[ACTIVITY]:
Each record below should be output verbatim, without pictures.

[EXERCISE MATERIALS]:
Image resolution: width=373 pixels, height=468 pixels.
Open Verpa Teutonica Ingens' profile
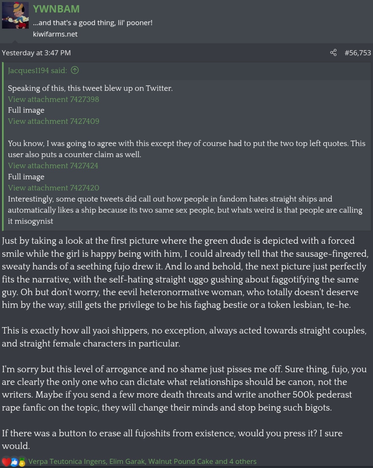click(x=67, y=461)
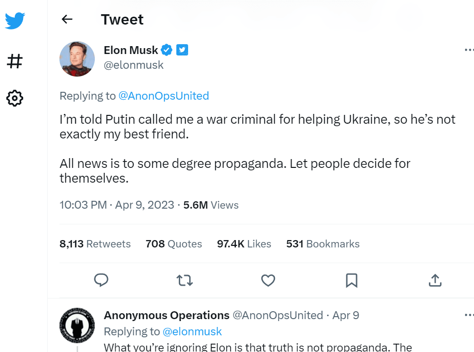This screenshot has width=474, height=352.
Task: Retweet Elon Musk's tweet
Action: [185, 280]
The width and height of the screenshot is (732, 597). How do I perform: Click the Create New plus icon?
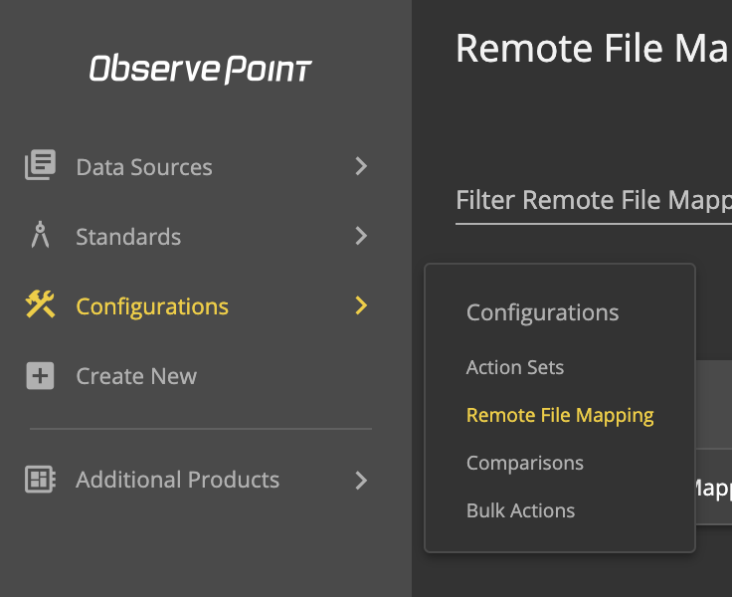click(40, 375)
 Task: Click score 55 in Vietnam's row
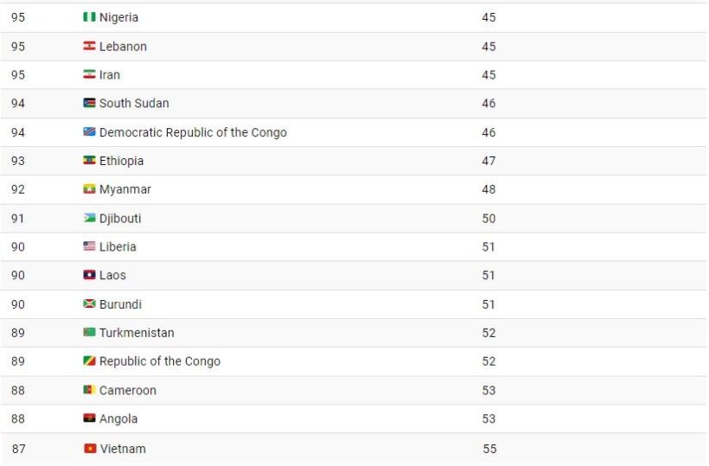tap(489, 449)
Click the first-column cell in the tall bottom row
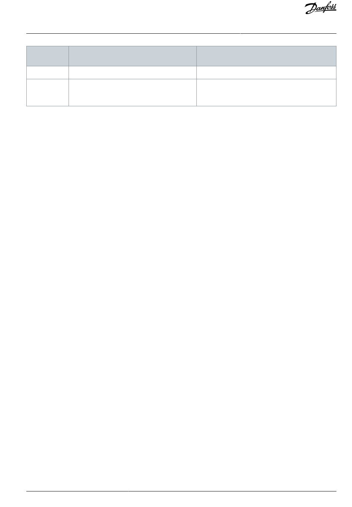352x507 pixels. [x=47, y=93]
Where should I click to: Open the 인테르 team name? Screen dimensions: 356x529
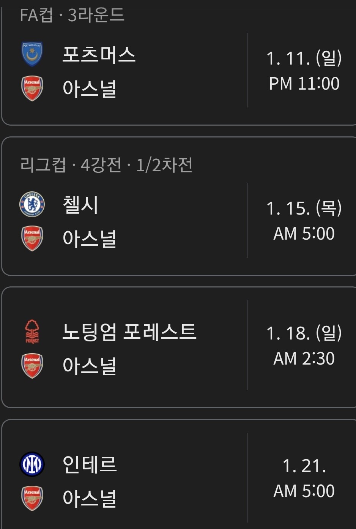tap(90, 464)
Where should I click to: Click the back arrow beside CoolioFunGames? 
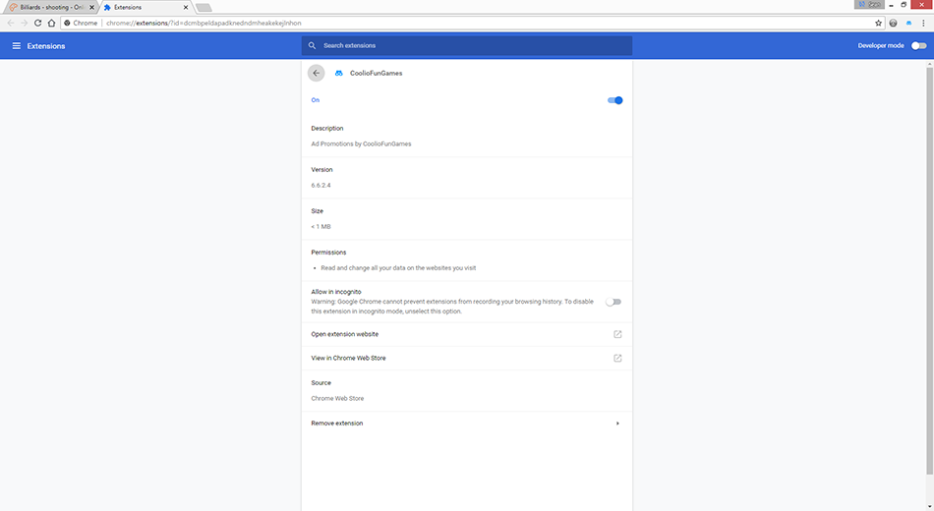[x=316, y=73]
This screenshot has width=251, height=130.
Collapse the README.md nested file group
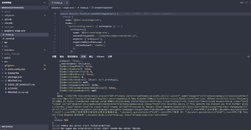pyautogui.click(x=2, y=80)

[SOLUTION TO THE EXERCISE]:
Image resolution: width=373 pixels, height=468 pixels.
Open Verpa Teutonica Ingens' profile
click(x=67, y=461)
This screenshot has width=474, height=352.
Task: Retweet Elon Musk's tweet
Action: [185, 280]
The width and height of the screenshot is (732, 597). How do I perform: Click the Create New plus icon?
click(40, 375)
 Task: Click score 55 in Vietnam's row
tap(489, 449)
Click the first-column cell in the tall bottom row
352x507 pixels. [x=47, y=93]
Where should I click to: Open the 인테르 team name? Screen dimensions: 356x529
tap(90, 464)
Where should I click to: Click the back arrow beside CoolioFunGames? 
[x=316, y=73]
This screenshot has width=251, height=130.
Collapse the README.md nested file group
pyautogui.click(x=2, y=80)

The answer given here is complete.